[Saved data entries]
= Beginning of Section =

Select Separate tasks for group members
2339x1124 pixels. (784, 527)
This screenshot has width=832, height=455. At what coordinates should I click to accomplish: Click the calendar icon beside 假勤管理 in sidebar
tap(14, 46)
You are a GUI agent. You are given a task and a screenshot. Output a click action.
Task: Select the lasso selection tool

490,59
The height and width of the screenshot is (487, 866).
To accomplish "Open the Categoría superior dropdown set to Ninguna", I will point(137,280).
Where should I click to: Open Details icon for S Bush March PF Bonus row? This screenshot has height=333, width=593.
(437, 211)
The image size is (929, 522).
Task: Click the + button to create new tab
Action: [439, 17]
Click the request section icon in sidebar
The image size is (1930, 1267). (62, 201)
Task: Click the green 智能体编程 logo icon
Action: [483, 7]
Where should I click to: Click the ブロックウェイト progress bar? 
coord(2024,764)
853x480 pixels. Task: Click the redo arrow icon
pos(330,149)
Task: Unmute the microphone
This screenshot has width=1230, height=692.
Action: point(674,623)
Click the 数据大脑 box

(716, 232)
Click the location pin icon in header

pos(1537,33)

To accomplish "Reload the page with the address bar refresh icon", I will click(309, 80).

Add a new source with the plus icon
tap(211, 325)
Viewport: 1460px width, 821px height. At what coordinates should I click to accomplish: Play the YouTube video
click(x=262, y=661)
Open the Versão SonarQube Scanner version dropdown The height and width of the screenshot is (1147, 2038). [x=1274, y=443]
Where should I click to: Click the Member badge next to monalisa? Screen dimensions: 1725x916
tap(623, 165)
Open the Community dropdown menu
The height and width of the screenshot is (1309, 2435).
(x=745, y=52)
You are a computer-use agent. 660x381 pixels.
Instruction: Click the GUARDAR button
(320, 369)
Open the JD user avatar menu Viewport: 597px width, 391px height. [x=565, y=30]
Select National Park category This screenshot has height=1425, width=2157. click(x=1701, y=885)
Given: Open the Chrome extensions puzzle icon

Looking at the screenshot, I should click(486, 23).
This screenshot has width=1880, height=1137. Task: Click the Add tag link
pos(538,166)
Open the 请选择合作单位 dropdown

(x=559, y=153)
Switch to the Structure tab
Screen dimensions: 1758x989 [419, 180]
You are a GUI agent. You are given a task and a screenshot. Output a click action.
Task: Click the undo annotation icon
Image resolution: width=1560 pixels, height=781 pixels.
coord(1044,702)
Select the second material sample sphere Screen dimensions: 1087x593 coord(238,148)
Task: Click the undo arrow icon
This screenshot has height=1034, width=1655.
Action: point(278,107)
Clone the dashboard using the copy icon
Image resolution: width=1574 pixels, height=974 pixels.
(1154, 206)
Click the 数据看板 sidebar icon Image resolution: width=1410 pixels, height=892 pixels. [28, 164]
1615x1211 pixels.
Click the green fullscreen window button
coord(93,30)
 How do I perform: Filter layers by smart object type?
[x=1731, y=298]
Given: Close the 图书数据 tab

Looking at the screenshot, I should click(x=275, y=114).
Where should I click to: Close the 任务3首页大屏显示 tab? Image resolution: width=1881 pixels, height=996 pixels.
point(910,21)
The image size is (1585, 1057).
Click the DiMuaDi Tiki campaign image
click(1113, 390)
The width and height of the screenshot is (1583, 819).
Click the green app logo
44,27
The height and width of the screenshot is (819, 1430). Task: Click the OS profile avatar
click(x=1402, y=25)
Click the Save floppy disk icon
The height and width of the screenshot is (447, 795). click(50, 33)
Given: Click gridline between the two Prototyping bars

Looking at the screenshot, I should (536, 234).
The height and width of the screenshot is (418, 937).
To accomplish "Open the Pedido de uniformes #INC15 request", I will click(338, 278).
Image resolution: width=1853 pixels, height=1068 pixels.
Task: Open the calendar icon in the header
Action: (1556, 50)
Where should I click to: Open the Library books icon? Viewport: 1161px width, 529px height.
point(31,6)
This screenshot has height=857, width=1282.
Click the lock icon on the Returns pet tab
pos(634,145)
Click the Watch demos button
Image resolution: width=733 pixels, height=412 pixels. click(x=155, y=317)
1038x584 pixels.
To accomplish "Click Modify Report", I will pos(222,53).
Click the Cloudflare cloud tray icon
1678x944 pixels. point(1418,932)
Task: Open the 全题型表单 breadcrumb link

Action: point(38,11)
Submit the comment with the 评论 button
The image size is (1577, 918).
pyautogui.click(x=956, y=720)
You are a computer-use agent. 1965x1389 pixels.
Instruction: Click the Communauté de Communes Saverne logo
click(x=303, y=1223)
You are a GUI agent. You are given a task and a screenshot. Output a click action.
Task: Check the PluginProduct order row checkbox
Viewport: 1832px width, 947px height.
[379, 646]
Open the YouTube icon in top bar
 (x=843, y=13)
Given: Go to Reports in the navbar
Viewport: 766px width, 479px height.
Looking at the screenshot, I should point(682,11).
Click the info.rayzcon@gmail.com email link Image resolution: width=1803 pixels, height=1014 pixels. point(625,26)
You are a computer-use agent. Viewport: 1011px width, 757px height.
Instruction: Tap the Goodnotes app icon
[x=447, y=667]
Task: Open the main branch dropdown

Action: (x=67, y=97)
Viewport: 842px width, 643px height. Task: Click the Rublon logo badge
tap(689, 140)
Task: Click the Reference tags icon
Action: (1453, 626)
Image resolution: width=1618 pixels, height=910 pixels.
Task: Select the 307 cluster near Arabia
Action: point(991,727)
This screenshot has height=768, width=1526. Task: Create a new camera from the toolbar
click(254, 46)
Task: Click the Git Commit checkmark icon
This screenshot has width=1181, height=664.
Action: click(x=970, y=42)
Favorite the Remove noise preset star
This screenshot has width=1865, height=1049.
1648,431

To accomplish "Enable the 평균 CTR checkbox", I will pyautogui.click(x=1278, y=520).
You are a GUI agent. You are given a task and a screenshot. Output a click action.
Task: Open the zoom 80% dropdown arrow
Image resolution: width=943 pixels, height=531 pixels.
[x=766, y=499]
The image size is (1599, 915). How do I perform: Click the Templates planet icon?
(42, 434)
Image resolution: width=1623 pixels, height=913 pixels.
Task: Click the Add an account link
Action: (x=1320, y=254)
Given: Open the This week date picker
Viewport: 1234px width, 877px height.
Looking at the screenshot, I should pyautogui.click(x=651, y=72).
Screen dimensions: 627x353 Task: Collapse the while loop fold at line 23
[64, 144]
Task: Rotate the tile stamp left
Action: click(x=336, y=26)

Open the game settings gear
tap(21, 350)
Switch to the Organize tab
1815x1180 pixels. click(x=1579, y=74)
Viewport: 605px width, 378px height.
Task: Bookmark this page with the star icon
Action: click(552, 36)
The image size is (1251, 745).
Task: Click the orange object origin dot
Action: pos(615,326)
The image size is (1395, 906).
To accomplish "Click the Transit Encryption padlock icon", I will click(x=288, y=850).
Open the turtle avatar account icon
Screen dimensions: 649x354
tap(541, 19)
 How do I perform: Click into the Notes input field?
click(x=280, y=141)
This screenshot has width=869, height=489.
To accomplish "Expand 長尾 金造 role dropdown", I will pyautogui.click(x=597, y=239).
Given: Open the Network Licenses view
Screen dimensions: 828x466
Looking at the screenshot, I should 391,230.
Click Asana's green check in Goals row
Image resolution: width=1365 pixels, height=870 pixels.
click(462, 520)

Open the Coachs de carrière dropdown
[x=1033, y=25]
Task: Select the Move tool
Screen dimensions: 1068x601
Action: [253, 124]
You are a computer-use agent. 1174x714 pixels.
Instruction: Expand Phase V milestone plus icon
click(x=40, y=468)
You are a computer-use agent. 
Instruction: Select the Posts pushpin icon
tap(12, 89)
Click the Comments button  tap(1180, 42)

= End of Section =

- Work to complete -
Output only an exact transcription of the lines above from the one with "Viewport: 1234px width, 877px height." up to and including the one with "The image size is (1395, 906).".

- Answer for this exercise -
Viewport: 1234px width, 877px height.
Looking at the screenshot, I should pyautogui.click(x=651, y=72).
Screen dimensions: 627x353 Task: Collapse the while loop fold at line 23
[64, 144]
Task: Rotate the tile stamp left
Action: click(x=336, y=26)

Open the game settings gear
tap(21, 350)
Switch to the Organize tab
1815x1180 pixels. click(x=1579, y=74)
Viewport: 605px width, 378px height.
Task: Bookmark this page with the star icon
Action: click(552, 36)
The image size is (1251, 745).
Task: Click the orange object origin dot
Action: pos(615,326)
The image size is (1395, 906).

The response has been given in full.